Radical Viewpoint Analysis • Take different viewpoints on the same problem, i.e. different cost functions • cost1(y)=5 costNeg(y)+1 costHist(y) • cost2(y)=3 costNeg(y)+3 costHist(y) • cost3(y)=1 costNeg(y)+5 costHist(y) • The cost surface is now different in each case but we still have • cost=0 => problem solved. • Now use these to converge on candidate solutions • For suitable chosen functions results typically have between 75-92% correct values. • Now consider those values on which they agree. By taking a large number of different cost functions you can reduce the number of values on which they agree wrongly almost to 0. The rest on which they agree are correct.

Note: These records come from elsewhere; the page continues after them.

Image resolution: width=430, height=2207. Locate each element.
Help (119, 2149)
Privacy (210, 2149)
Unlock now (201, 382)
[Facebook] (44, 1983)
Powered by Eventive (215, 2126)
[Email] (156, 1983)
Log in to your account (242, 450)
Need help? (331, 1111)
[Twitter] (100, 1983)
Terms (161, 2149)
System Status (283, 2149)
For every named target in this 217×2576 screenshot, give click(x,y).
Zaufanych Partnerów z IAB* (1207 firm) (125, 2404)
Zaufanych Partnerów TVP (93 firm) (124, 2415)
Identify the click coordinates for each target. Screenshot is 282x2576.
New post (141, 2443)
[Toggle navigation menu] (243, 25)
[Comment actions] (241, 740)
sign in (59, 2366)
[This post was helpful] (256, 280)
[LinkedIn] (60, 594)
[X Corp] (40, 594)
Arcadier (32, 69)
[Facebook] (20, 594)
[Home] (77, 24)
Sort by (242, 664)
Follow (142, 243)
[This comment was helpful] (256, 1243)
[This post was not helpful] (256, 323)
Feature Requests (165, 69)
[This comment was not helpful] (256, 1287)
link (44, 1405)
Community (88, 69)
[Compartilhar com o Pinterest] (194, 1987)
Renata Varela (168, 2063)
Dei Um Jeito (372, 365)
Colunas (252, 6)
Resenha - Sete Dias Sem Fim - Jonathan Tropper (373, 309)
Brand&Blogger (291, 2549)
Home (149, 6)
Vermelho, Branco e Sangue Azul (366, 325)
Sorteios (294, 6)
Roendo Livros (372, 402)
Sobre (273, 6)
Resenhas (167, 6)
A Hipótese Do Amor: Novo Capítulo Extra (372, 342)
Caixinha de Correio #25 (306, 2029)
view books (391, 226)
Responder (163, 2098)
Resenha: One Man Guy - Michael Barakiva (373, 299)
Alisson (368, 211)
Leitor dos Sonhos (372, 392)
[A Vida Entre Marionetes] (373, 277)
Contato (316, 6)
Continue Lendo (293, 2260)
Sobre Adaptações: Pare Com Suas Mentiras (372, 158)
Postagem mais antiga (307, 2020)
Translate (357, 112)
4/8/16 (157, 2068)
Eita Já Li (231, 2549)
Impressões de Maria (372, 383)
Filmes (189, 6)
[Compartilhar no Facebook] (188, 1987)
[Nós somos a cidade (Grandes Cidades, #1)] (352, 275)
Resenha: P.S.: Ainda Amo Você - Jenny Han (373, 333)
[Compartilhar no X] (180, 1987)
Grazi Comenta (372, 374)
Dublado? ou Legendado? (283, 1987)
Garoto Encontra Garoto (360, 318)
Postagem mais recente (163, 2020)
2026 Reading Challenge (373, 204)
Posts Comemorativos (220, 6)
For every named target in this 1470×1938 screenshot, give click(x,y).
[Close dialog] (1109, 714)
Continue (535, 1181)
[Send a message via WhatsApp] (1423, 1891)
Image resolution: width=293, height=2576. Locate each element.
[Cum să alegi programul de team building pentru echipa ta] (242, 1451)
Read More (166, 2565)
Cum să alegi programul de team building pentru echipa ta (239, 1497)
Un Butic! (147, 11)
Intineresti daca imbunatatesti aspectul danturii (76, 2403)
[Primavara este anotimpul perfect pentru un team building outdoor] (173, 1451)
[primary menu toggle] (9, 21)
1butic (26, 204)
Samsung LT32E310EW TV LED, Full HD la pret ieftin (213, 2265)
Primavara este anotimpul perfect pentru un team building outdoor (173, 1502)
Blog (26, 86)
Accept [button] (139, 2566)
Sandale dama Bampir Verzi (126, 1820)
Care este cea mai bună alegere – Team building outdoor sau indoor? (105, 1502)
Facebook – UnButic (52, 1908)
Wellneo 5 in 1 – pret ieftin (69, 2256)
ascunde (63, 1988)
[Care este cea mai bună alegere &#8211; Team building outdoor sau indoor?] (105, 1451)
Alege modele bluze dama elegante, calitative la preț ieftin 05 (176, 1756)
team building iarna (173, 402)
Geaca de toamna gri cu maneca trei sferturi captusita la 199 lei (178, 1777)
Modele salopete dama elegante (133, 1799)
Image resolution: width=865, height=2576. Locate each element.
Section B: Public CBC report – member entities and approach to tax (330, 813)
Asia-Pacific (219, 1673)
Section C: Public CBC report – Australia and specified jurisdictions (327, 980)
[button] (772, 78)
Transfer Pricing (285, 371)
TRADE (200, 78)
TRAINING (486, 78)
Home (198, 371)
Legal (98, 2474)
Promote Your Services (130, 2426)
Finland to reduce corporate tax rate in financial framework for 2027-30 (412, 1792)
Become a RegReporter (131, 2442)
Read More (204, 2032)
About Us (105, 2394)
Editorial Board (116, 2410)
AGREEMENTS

Evolving Protocols • Recent IEEE S&P Oakland paper using genetic algorithms to evolve abstract protocols (with proofs!). • Fitness function is based on number of stated goals met at each message. • Random bits strings can be decoded as protocols expressed in BAN-logic formalism and executed. • When a receiver gets a message he uses BAN inference rules to update his belief state according to what he knows already and what is in the message. • this is a form of abstract execution
Future Work • Genetic Quantum Programming • Applications of quantum search seem to be based on known algorithms, e.g. Grover’s search. • We are currently investigating the evolution of quantum programs (essentially sequences of unitary transformations/matrices) to solve particular problems/evolve new algorithms. • Applications to the evolution of new quantum cryptanalysis techniques? • Integrating quantum search and traditional optimisation: • At its simplest let QS find a good starting point and then use traditional techniques to hill climb. Others possible. • Statistical profiling of traditional optimisation techniques – potentially a very rich seam to mine (both in analysis and design).